Dan yang rajih (yang kuat) : adalah qaul (pendapat) yang kedua, karena sesungguhnya telah warid sebagai sebuah jenis ibadah yang boleh memindahkan pahalanya untuk mayyit (orang mati) karena sesungguhnya telah warid sebagai , sebagaimana pada hadits Sa’ad bin ‘Ubadah radliyallahu ‘anh ketika ia menshadaqahkan kebunnya untuk ibunya, dan sebagaimana kisah seorang laki-laki yang berkata kepada Nabi shallallahu ‘alayhi wa sallam : sesungguhnya ibuku telah meninggal dunia, dan aku menduga seandainya ia sempat berbicara ia akan meminta untuk bershadaqah, maka bolehkah bershadaqah untuknya ? Nabi shallallahu ‘alayhi wa sallam menjawab : iya”, ini sebuah peristiwa yang menunjukkan bahwa memindahkan pahala jenis ibadah untuk salah seorang kaum Muslimin adalah boleh, dan demikian juga terkait membaca al-Qur’an. Akan tetapi yang lebih utama dari perkara ini agar mereka berdo’a untuk mayyit, serta menjadikan amal-amal shalih untuk dirimu sendiri, karena Nabi shallallahu ‘alayhi wa sallam bersabda : “Apabila bani Adam mati maka terputuslah amalnya kecuali 3 hal, shadaqah jariyah, ilmu yang bermanfaat dan anak shalih yang selali mendo’akannya”. Tidak dikatakan, “atau anak shalih yang melakukan tilawah untuknya, atau shalat untuknya, atau puasa untuknya, atau shadaqah untuknya, akan tetapi Nabi bersabda : “atau anak shalih yang berdo’a untuknya”,
Maka ini menunjukkan bahwa seorang manusia berdo’a untuk mayyit itu lebih utama (afdlal) dari pada menjadikan amal-amal shalihnya lainnya untuk mayyit, dan manusia membutuhkan amal shalih agar pahalanya menjadi simpanan disisi Allah ‘Azza wa Jalla.” [2]

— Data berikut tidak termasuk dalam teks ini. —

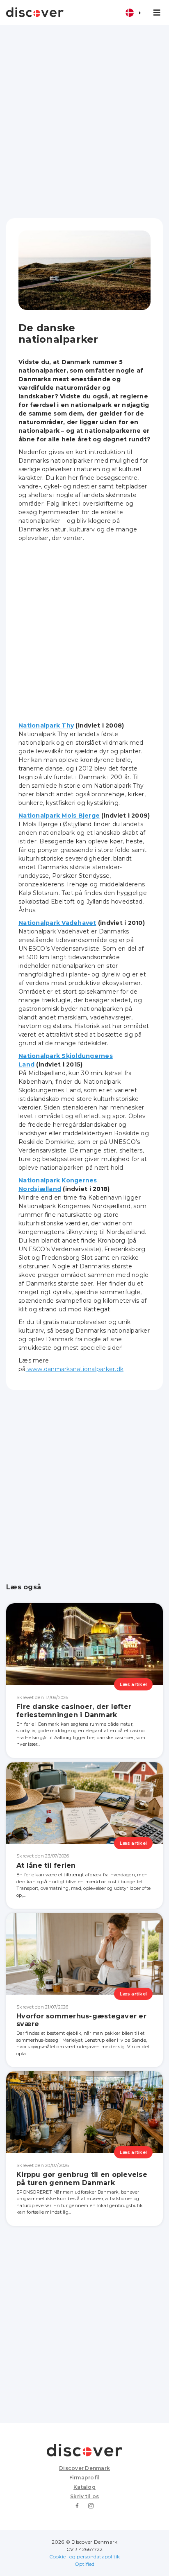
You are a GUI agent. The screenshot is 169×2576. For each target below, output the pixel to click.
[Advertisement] (84, 121)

Tidak hanya itu, Syaikh al-Utsaimin al-Wahhabi juga pernah ditanya tentang surah an-Najm ayat 39. Ulama sendiri memiliki berbagai jawaban dalam menjelaskan ayat ini namun ulama tidak menafikan bahwa seseorang memang bisa memperoleh manfaat dari orang lain, sebab nas untuk hal ini telah mutawatir baik didalam al-Qur’an maupun as-Sunnah. Seperti itu juga Syaikh al-Utsaimin yang tidak menafikan bahwa seseorang bisa memperoleh manfaat dari amal orang lain :
KOMENTAR TENTANG QS. AN-NAJM 39 DAN HADITS TERPUTUSNYA AMAL
وسئل فضيلة الشيخ: هل قوله تعالى: {وَأَنْ لَيْسَ لِلْإِنْسَانِ إِلَّا مَا سَعَى} يدل على أن الثواب لا يصل إلى الميت إذا أهدي له؟
Fadlilatusy Syaikh  ditanya : apakah firman Allah {wa an laysa lil-insaani ilaa maa sa’aa} menunjukkan atas bahwa pahala tidak sampai kepada mayyit apabila di hadiahkan untuknya ?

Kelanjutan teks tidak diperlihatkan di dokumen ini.